After some research, we found that the problem in reindexing came primarily from a foreign key in the index_process_event table, which referenced the index_process table. When you did a reindex of any of the indexes, the related row for that index would get locked right away, and stood locked until the transaction was complete (which could, in some cases, take up to 30 minutes, in the case of the url_rewrite index).
Then, when someone was making a purchase, the index_process_event table would get updated, detailing that the product that was being bought, had to be reindex. As that table had a Foreign key to the index_process table, it had to get a read lock (to prevent any changes on the referenced table during the transaction, rendering the result of the transaction inconsistent), which was unable to get until the reindexing was complete.
So, what did we do?
Well, first of all, we got rid of that Foreign Key. Yes, I know, consistency is very important, and an automated check by the database is safe and great. But in this case, it was preventing the business from working, so it was better to remove it. We did some intensive thinking on the matter, and decided that the likelihood of doing an insert that broke the integrity was close to none, and even in the case that it happened, as all reads from that table where done by that very key, the broken record would never be retrieved.

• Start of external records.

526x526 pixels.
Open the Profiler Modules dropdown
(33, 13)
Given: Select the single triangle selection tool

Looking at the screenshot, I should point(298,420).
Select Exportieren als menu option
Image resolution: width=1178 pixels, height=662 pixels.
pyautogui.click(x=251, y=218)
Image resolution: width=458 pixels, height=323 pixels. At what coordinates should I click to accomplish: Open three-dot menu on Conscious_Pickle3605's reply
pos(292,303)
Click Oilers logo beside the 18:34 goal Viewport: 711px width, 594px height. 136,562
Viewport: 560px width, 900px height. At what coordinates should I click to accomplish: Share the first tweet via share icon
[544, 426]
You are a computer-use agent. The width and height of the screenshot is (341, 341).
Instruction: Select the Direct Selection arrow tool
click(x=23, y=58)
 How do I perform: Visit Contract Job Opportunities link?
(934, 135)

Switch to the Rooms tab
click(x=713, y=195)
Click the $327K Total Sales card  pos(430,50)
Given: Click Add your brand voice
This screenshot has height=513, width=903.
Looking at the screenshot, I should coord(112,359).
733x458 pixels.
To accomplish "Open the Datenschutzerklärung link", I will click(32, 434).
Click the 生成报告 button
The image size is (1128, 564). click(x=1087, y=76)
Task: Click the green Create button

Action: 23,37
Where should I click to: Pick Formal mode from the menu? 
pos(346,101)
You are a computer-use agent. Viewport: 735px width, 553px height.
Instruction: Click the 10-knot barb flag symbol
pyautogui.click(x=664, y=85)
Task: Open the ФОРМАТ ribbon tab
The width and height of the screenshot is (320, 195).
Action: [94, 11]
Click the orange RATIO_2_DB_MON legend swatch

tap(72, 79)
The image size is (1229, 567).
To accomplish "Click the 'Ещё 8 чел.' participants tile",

This resulted on no more locking because of that index_process table.
Another thing we did, was to change Magento to use Background Reindexing. Out of the box, Magento has 2 reindexing methods: On save, and Manual. On the On save method, every time you update a product or a category, it just goes and updates the related indexes. This provides immediacy, but as it is doing all the changes inside the transaction, and before actually returning a response to the customer, it is very slow to be used. The other method, Manual, just runs a full reindexing of those tables whenever you do it (whether when you clicked on the button on the backend, or by running a command in the console, probably using cron). This is better for when you are not indexing, but when you launch a reindex it pretty much blocks every other activity in the website.
So we implemented Background Reindexing. It works pretty much like On Save reindexing, but instead of doing it inside of the originating transaction, we just stored the task to be done, and then a cron job goes through each of the tasks and reindexes one at a time. It also reindexes each element in it’s own transaction, so the locks do not last for long (usually less than one second). This allows us to parallelize reindexing as well, so the website is usually updated as soon as the changes are made.
This is the code I created to make Background reindexing a reality. Keep in mind that this might cause some problems as the indexing could be done not in order. bg_indexing.tar
I also added a locking mechanism to the cache (I am using Redis now, and were using Memcached, both of them support a way for doing locks) so I could have more than one indexer running simultaneously.
The Indexer::indexEventsCron is called from a cron from inside Magento.
Actually, we started using beanstalkd, which is a task queue, and indexing is being done from there, but the basic principle is the same.